Friday, March 11, 2011

The Films of Mark Rapapport Get a Week's Exposure at NYC's Anthology Film Archives


What fun it is to view a filmmaker's work, starting with his earliest output and moving toward the more recent. Of course it helps to have a filmmaker of whom you're fond, and I suspect Mark Rapapport, shown at right, fills that bill for many of us. Thanks to the Anthology Film Archives week-long retrospective that begins today, we can revisit his work, from early films to later, seeing his growth in both his choice of subject matter and as a filmmaker who is learning new techniques and how to use them. Always interes-ting and experimental, Rapapport has grown more assured over time. Since 1973, he's made eleven films, both narratives and documentaries, some short, most full-length. While his narratives are unlike those of any other filmmaker (they make you work, as you piece together their meanings), his most famous are the three docs that deal with the "outsider": Rock Hudson, Jean Seberg and, in his most recent film (The Silver Screen: Color Me Lavender, from 1997), gays in cinema. (You can find the entire AFA Rapapport program here.)

All cinema is about how we look at things (even if some filmmakers don't seem to be much aware of how they are looking at things) and Rapapport's are no exception.  But his connections are usually odd and often playful.
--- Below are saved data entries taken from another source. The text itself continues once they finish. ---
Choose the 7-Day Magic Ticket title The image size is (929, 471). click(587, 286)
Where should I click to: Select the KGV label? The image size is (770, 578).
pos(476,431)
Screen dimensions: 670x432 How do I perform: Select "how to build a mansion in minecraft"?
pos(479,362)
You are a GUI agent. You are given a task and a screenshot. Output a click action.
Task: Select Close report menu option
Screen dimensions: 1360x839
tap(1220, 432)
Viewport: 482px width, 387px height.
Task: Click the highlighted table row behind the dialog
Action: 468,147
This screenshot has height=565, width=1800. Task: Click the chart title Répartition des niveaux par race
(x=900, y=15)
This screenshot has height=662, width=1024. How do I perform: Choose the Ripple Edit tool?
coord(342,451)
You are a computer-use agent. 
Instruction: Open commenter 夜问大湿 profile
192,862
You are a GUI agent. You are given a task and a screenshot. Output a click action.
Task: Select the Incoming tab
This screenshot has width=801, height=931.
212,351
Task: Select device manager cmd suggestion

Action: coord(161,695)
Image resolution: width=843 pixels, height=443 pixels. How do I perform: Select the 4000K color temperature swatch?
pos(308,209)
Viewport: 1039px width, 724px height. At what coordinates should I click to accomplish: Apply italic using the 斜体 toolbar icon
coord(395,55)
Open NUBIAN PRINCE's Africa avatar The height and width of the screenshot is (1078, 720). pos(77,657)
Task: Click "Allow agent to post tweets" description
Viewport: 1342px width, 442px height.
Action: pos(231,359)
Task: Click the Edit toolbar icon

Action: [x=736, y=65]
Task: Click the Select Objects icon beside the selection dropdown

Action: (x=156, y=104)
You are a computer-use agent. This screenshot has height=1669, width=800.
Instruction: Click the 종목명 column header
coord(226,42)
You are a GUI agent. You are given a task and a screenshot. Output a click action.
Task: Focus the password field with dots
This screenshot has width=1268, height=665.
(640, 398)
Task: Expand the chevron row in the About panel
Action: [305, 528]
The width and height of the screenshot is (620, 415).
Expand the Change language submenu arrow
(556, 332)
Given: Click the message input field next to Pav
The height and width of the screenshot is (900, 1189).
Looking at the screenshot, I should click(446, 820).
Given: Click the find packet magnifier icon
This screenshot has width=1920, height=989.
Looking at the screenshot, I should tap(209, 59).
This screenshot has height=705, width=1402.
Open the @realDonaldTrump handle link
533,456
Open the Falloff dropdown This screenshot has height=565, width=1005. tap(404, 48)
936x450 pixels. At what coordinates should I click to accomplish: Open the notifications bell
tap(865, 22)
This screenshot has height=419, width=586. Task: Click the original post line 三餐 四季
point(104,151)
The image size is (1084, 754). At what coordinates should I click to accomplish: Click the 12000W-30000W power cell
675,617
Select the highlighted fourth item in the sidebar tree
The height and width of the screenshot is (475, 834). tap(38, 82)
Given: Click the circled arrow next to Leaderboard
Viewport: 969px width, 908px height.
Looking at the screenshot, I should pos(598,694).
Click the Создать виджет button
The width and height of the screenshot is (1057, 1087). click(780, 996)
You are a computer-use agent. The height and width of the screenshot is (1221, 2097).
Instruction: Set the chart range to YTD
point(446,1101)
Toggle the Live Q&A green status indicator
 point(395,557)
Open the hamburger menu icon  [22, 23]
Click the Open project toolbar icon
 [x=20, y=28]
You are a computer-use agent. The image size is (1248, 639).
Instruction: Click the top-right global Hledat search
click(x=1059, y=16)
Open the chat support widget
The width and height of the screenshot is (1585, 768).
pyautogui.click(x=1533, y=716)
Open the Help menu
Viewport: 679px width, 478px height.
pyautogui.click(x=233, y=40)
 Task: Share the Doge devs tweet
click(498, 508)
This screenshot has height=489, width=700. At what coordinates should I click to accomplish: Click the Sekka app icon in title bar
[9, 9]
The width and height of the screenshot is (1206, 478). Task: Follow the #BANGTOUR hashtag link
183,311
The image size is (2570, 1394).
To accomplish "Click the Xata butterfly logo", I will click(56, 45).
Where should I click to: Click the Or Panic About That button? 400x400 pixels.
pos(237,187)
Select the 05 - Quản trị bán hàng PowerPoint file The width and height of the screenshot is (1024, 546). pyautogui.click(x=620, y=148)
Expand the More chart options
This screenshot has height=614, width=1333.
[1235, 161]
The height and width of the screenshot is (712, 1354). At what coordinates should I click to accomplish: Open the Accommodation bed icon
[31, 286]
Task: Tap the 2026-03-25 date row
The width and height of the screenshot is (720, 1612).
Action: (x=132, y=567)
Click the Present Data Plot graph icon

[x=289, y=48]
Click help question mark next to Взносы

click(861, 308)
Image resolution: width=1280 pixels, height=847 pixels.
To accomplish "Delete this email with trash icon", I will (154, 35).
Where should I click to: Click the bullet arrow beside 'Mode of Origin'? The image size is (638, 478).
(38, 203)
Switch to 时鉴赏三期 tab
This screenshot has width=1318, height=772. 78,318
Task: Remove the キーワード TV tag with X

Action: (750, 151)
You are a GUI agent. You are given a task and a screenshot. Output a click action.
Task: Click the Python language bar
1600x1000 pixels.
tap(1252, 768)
He'll pull you up short, even if, in the beginning, at least, he took his time doing it. In his first film, Casual Relations (shown above, from 1973), we know we're in the 70s because the guys have longer hair than the girls. The question How much can one do with so few resources? may come to mind as you view this 80-minute movie, which seems to delight in repetition, some of which is surely unnecessary (even the title cards are on screen for three times the necessary length). Yet the visuals are usually interesting (a girl's face morphs/blends into leopard skin), and the juxtaposition of topics -- stag films, Hollywood melodramas and vampires -- is not your everyday bump-up.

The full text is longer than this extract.